**PROBLEM TO WORK ON**
The lines below that include "from" are to be found and copied.

Pixel coordinate grounding data:

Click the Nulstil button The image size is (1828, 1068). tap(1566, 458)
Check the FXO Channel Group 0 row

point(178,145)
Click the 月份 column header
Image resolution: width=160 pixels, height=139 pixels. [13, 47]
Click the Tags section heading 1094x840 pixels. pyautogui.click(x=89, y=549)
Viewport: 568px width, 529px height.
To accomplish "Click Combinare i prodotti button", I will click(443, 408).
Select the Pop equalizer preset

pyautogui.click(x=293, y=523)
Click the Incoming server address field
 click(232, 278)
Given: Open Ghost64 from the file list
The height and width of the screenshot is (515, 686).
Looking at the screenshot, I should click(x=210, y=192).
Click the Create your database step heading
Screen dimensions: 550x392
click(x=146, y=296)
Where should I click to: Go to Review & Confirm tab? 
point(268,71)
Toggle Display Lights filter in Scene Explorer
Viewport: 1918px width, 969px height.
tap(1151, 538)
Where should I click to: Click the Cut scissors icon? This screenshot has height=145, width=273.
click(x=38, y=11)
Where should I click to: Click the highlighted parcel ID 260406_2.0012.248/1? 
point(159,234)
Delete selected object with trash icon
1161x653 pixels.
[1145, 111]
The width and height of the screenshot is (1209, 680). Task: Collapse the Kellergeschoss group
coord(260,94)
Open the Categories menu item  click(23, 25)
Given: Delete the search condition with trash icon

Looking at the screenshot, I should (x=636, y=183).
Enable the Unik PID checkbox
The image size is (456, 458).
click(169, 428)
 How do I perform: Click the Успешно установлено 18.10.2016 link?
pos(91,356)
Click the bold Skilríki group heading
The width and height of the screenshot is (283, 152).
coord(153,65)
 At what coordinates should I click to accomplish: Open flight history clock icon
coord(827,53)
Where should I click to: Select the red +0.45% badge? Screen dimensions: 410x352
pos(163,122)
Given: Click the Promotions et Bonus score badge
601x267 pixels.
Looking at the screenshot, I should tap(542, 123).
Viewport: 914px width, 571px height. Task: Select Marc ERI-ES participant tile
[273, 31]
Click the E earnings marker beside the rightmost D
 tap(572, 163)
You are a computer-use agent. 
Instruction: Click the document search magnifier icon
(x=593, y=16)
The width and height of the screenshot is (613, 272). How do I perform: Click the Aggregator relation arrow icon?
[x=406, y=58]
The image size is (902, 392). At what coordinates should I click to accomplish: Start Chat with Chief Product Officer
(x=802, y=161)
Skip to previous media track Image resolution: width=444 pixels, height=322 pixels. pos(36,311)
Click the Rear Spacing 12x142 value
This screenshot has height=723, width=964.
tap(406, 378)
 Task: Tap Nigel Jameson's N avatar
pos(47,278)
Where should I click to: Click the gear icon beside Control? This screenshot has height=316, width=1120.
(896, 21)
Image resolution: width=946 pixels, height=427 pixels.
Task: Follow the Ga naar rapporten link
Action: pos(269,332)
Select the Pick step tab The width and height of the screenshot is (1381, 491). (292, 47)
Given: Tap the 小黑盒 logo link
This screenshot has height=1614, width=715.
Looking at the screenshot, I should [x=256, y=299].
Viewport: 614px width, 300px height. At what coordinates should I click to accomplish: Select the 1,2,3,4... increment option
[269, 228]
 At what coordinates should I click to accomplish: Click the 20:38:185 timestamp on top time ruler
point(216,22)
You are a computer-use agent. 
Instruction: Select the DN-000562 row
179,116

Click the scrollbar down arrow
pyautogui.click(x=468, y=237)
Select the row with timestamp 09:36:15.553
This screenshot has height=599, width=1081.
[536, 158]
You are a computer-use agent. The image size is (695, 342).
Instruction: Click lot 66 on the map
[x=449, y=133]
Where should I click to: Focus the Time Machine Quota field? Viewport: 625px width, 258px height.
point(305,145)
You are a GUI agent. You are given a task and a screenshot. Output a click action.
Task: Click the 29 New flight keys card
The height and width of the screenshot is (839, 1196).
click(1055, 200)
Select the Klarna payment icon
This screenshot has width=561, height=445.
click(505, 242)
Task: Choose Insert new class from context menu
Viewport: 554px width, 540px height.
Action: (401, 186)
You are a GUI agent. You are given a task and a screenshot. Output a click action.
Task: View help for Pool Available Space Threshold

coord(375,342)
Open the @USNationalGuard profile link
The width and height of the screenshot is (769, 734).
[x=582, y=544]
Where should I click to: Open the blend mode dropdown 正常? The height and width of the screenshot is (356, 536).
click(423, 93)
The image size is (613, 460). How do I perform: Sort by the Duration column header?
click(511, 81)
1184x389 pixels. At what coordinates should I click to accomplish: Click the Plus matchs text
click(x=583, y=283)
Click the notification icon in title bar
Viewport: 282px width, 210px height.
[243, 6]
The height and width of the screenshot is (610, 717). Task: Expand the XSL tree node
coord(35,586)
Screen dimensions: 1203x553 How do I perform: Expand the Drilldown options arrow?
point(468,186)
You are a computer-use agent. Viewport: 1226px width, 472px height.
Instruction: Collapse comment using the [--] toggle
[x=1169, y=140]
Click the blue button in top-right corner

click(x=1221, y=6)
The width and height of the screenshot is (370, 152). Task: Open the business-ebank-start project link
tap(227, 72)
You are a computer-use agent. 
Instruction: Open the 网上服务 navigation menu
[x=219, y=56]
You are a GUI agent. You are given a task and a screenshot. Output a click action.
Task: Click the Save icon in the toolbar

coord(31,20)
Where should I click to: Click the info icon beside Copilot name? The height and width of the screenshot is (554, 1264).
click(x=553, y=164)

**ANSWER SPACE**
Given: Open Ghost64 from the file list
Task: Choose Insert new class from context menu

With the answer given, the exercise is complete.